MobileRead Forums - View Single Post - Custom recipes (archive, read-only)

TonytheBookworm · 09-11-2010, 02:46 PM

Quote:

Originally Posted by willswords

Hi there. I'm new to Calibre and was wondering if someone could help me with my recipe for the Deseret News (Salt Lake City, Utah, USA Newspaper, http://desnews.com ). I've cobbled something together from what I have seen in other recipes, but I can't get it to use the mobile url instead of the regular one. The stories come through, but with all the extra stuff I don't want.
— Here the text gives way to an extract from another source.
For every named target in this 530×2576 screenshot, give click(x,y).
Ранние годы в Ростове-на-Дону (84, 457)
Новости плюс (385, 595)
The mobile versions of the articles look pretty clean though, but I must be doing something wrong because it isn't using the mobile url for the stories.

Here is what I have so far:

Spoiler:

here you go...
take note of the comments in the following code:

Spoiler:

Code:

from calibre.web.feeds.news import BasicNewsRecipe

class AdvancedUserRecipe1284222826(BasicNewsRecipe):
    title          = u'Deseret News mobile'
    __author__ =  'WillsWords'
    description = 'Deseret News selected feeds'
    category = 'news, politics, USA, Utah'
    oldest_article = 7
    max_articles_per_feed = 100
    no_stylesheets = True
    remove_javascript = True
    #I ADDED KEY_ONLY_TAGS to only keep the content section on the mobile page
    keep_only_tags     = [dict(name='div', attrs={'id':['content']})]
    #I ADDED REMOVE TAGS TO GET RID OF THE COMMENTS AND THE TOOL BAR AT THE TOP
    remove_tags = [dict(name='div', attrs={'id':['tools','story-comments']})] 
                          
    masthead_url = "http://www.deseretnews.com/media/img/icons/dn-masthead-logo.gif"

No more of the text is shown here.